けものフレンズが終わった。けものフレンズを見ながら「ヒトとは何か」みたいな思考がぐるぐるしていたので、ここで一旦整理しつつ、考察してみようと思う。

「IQ下がる」が代名詞になったこのアニメを考察するのは無粋な気もするが、どうやら世間様的にはルックが受け入れ難いらしい(それは認める)ので、それを説得する材料となれば幸いである。

 

人間とは何か?

先ずけものフレンズを語る上で外せないのが、フレンズと呼ばれるアニマルガール達の存在である。アニマルガールとは結局なんだったのか?物語の定義では「動物をヒト化させたもの」である。ここで最も重要になってくるのが「ヒト化」という言葉である。

 

表面的に見たフレンズのヒト化は、ヒトの外見と言語の獲得である。しかし、ことはそう単純ではない。確かにフレンズ達は動物の特性を持ち、ヒトの外見でヒトの言葉を使う…が、それだけではフレンズ足り得ない。式にして確認してみよう。

 

△動物+ヒトの外見と言語→フレンズ??

 

〇動物+ヒトの外見と言語+<ヒトの何か>=フレンズ!!

 

外見と言語だけでは足りない。フレンズがフレンズ足り得る「ヒトの何か」これは一体何なのだ?これが今回のメインテーマである。つまり、人間について考える時、カバンちゃんの特性について考えるのではなく、フレンズ達に共通する特性を見出すことによって、なんとまぁ逆説的に「人間とは何か」がわかるということである。

 

マークトウェインは「人間は機械に過ぎない」と言ったが、それは人間を説明するには不十分だ。仮に人間が機械であったとして、その時、他の生命も同様に機械に過ぎない。だからマークトウェインの言葉を訂正するなら「人間も機械に過ぎない」であり。それは人間の特異性を説明するモノではない!というのが私の考えである。

 

 自然科学的視座

さて、何事も考える時は、まずは分かっていることを整理する必要がある。まずは僕らがヒトついて知っていることを、なんとなく自然科学的に整理してみよう。論証のために結構な資料とデータを揃えたが、それを出すと残念ながら取っ散らかってしまうので、ここでは結論部分だけに留めておこう。

 

化学:人間の構成成分は、分子としては水素、炭素、酸素、窒素が主な構成要件。物質としては水、タンパク質、脂肪、ミネラルが主成分となる。つまり、特別他の哺乳類と変わることはない。

 

物理:肉体的に脆弱で、猛獣以上の力学的エネルギーを発生させることは出来ず、猛禽類のように鋭利な身体的特徴を持つわけではない。つまり、改めて確認するまでもなく、ヒトは肉体的強さによって地上の覇者になったのではない。

┄┄┄┄┄┄

けものフレンズを論じた本文の「マークトウェインは「人間は機」から「モノではない!というのが私の考えである。」までを、一字も変えずに書き写すこと。

> **与えられた情報**
┄┄┄┄┄┄

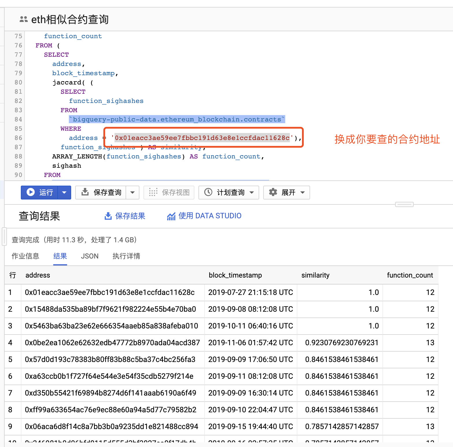Click the blue Run play icon
Image resolution: width=453 pixels, height=447 pixels.
31,192
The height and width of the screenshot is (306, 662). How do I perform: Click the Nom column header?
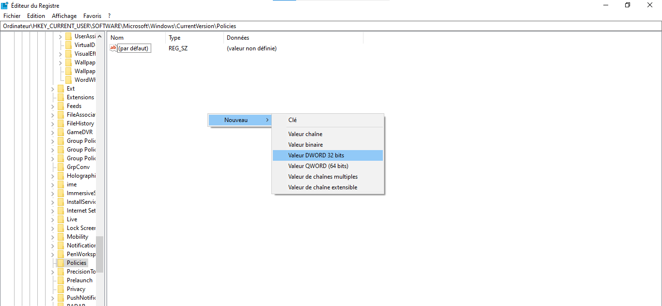[117, 37]
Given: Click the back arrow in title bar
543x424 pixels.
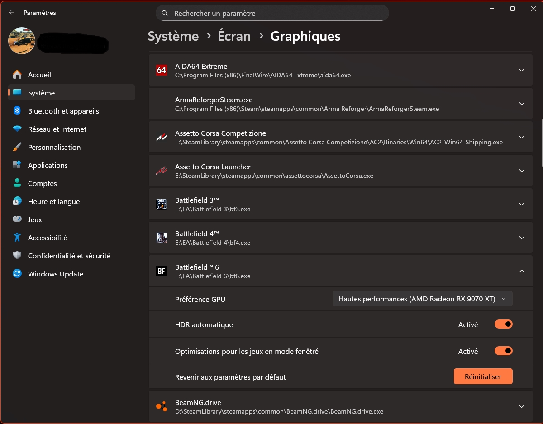Looking at the screenshot, I should coord(12,13).
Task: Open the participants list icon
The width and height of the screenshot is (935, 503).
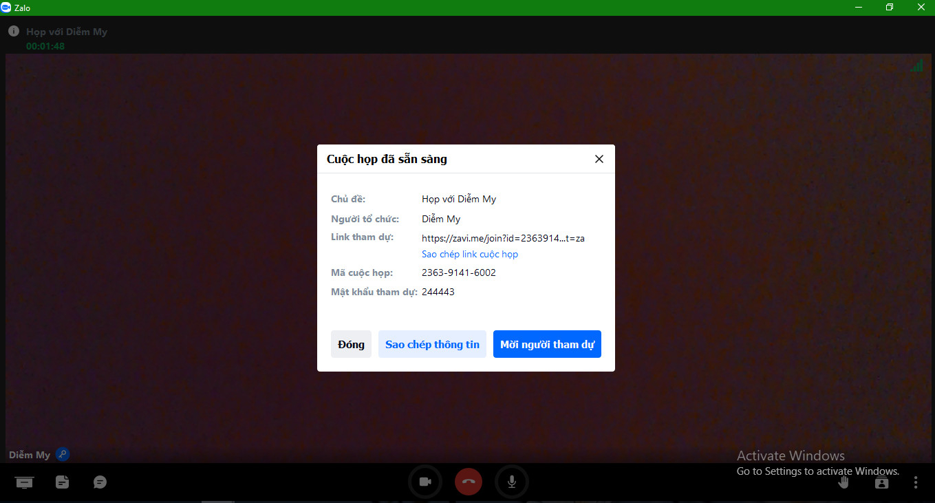Action: (881, 482)
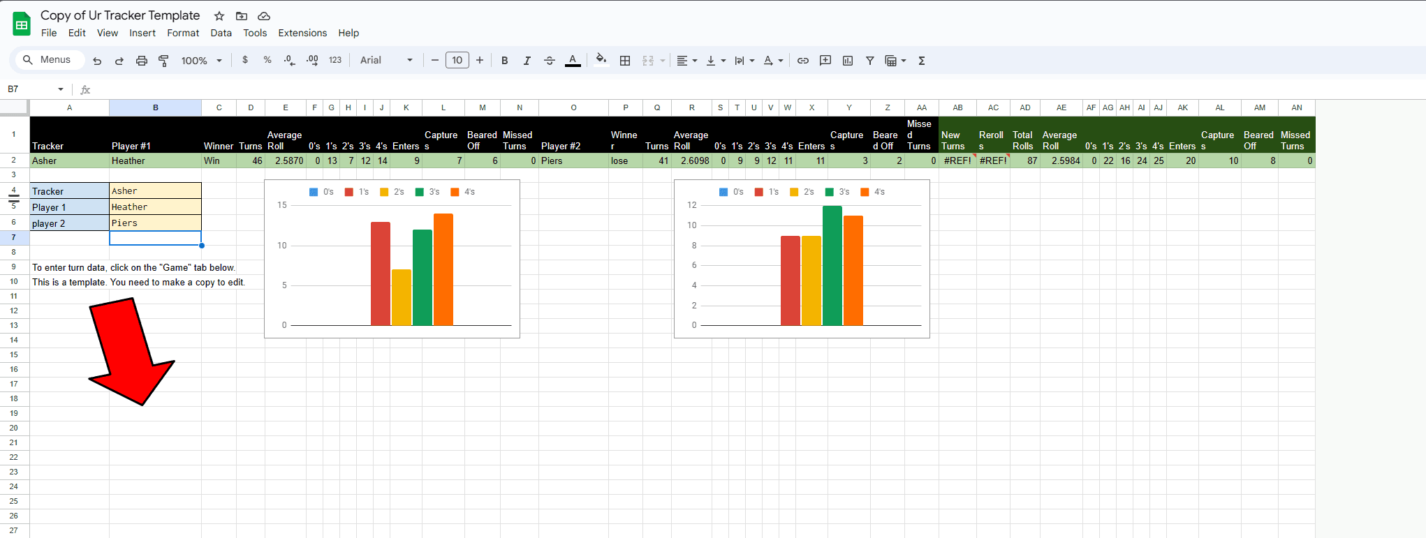1426x538 pixels.
Task: Select the Paint format tool
Action: click(163, 61)
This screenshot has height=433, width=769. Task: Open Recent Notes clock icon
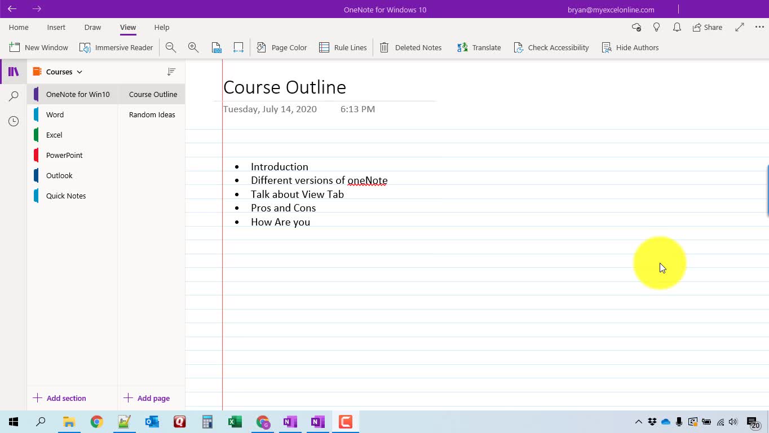14,121
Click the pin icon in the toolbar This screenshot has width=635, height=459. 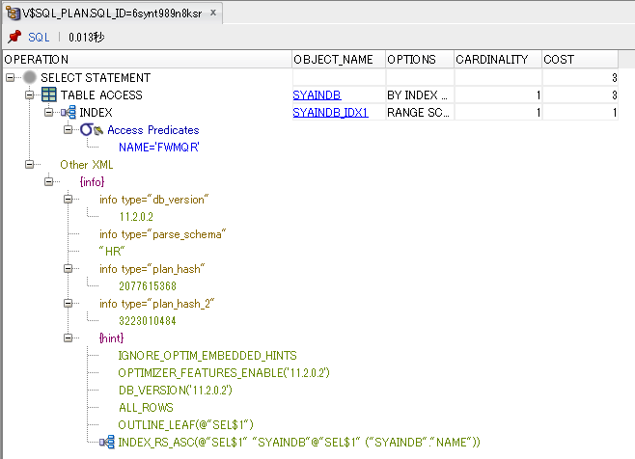pos(14,37)
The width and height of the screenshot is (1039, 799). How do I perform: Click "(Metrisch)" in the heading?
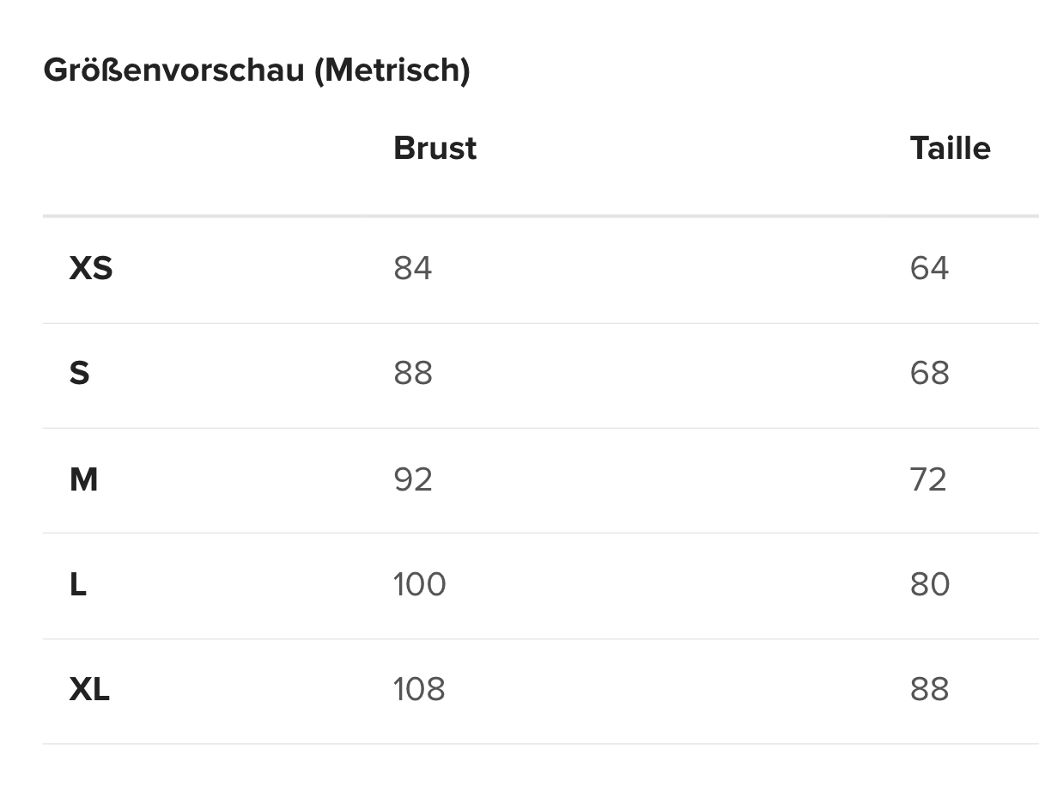pos(392,70)
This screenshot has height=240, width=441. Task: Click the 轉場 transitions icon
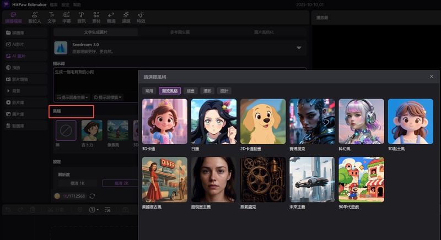[111, 17]
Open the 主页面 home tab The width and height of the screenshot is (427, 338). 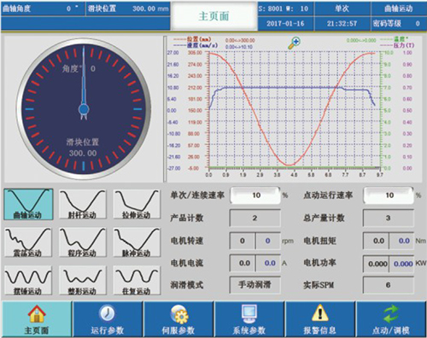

┄┄┄┄┄┄

> **解答**
マークトウェインは「人間は機械に過ぎない」と言ったが、それは人間を説明するには不十分だ。仮に人間が機械であったとして、その時、他の生命も同様に機械に過ぎない。だからマークトウェインの言葉を訂正するなら「人間も機械に過ぎない」であり。それは人間の特異性を説明するモノではない!というのが私の考えである。